Tea with Mussolini (Un tè con Mussolini) is a 1999 semi-autobiographical comedy-drama war film directed by Franco Zeffirelli, scripted by John Mortimer, telling the story of a young Italian boy's upbringing by a circle of British and American women before and during the Second World War.

At the 53rd British Academy Film Awards, Tea with Mussolini won the BAFTA Award for Best Actress in a Supporting Role (Maggie Smith). The film also nominated for BAFTA Award for Best Costume Design but lost to Sleepy Hollow.

==Plot==
A group of cultured expatriate English women – the Scorpioni – meet for tea every afternoon in Florence, Italy in 1935. Luca is the young, out-of-wedlock son of an Italian businessman whose father has little interest in his upbringing. The boy's seamstress mother has recently died. His father's secretary, Mary Wallace, steps in to care for Luca, seeking support from her Scorpioni friends, including eccentric would-be artist Arabella. Luca learns about life and the arts. Elsa Morganthal, a rich young American widow whom Scorpioni matron Lady Hester Random barely tolerates, sets up a financial trust for Luca, as she was fond of his mother and still owes money for her dressmaking services.

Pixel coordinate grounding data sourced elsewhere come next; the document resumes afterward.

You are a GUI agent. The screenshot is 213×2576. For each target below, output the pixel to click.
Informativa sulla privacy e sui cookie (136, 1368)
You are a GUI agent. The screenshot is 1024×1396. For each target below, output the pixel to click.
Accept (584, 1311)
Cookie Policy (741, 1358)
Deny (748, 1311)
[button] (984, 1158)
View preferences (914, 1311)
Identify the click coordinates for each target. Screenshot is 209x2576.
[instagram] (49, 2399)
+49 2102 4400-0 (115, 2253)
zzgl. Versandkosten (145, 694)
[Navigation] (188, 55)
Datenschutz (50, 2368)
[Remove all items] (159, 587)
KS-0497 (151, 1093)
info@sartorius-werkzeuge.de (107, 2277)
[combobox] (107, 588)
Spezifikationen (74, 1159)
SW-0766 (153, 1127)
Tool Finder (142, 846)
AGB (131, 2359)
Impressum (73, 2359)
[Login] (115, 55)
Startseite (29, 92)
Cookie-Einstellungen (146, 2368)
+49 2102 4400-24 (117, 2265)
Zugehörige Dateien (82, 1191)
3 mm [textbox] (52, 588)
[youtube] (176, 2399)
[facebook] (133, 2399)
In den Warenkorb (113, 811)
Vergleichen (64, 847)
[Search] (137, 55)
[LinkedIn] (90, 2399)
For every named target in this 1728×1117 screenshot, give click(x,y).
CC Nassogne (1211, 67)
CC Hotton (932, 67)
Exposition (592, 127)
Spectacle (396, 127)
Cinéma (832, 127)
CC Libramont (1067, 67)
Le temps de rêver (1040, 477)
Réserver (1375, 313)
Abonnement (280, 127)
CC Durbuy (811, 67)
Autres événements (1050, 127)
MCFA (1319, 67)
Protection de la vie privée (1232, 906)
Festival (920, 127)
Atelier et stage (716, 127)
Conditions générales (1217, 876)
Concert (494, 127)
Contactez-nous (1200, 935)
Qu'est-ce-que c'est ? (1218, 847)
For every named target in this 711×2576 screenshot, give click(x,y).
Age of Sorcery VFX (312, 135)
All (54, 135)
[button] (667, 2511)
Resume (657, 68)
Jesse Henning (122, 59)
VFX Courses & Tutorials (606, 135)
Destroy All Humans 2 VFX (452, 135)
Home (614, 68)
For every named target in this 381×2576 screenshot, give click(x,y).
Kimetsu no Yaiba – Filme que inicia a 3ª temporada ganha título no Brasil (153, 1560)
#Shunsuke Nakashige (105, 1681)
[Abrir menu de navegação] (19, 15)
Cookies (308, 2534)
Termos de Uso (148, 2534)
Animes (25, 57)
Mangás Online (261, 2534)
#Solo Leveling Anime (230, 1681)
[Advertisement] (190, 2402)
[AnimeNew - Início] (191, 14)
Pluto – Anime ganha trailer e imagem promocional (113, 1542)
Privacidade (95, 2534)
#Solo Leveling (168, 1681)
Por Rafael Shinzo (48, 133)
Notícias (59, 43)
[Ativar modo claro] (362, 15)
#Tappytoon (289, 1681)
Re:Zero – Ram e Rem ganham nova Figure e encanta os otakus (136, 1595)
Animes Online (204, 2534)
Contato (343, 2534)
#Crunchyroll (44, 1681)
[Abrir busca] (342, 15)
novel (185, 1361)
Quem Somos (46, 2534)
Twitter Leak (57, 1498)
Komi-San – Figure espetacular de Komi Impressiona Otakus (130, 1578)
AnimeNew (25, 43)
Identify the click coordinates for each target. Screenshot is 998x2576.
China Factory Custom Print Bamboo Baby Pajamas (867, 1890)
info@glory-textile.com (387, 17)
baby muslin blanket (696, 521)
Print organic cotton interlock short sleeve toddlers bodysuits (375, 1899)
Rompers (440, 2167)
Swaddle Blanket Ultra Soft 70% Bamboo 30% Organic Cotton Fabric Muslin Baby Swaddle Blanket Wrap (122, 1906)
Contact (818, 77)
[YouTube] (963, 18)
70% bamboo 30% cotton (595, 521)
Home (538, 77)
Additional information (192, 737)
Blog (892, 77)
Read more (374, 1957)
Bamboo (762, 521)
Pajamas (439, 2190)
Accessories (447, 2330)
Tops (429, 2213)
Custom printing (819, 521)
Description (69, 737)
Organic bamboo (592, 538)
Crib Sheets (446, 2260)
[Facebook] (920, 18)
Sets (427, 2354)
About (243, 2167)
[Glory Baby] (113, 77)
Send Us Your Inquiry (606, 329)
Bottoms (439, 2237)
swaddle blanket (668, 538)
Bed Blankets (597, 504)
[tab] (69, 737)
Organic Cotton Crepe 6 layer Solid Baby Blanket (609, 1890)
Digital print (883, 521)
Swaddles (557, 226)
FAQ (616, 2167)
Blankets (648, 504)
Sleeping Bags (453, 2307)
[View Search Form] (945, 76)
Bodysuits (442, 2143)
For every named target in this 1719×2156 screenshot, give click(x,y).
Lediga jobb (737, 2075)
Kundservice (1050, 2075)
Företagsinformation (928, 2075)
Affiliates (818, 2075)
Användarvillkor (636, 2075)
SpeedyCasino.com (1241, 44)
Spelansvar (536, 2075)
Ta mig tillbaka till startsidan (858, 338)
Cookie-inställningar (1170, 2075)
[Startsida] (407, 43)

When Italian Fascists attack the café during an afternoon tea, the uncertain position of the expatriate community is revealed. Lady Hester, widow of Britain's former ambassador to Italy, is an admirer of Benito Mussolini and she proudly recounts a "tea with Mussolini" at which she received personal assurances of their safety from him. Nonetheless, the Scorpioni find their position increasingly precarious. Luca's father decides Italy's future is with Germany rather than Britain and sends Luca to an Austrian boarding school.

Five years later, Luca plans to study art in Florence with Elsa's trust fund but finds that most British nationals are fleeing in anticipation of Mussolini's declaration of war on Great Britain. Mary has moved in with Lady Hester and the other English hold-outs. He follows the Scorpioni - including Hester's grandson Wilfred, disguised as a woman – to the Tuscan town of San Gimignano.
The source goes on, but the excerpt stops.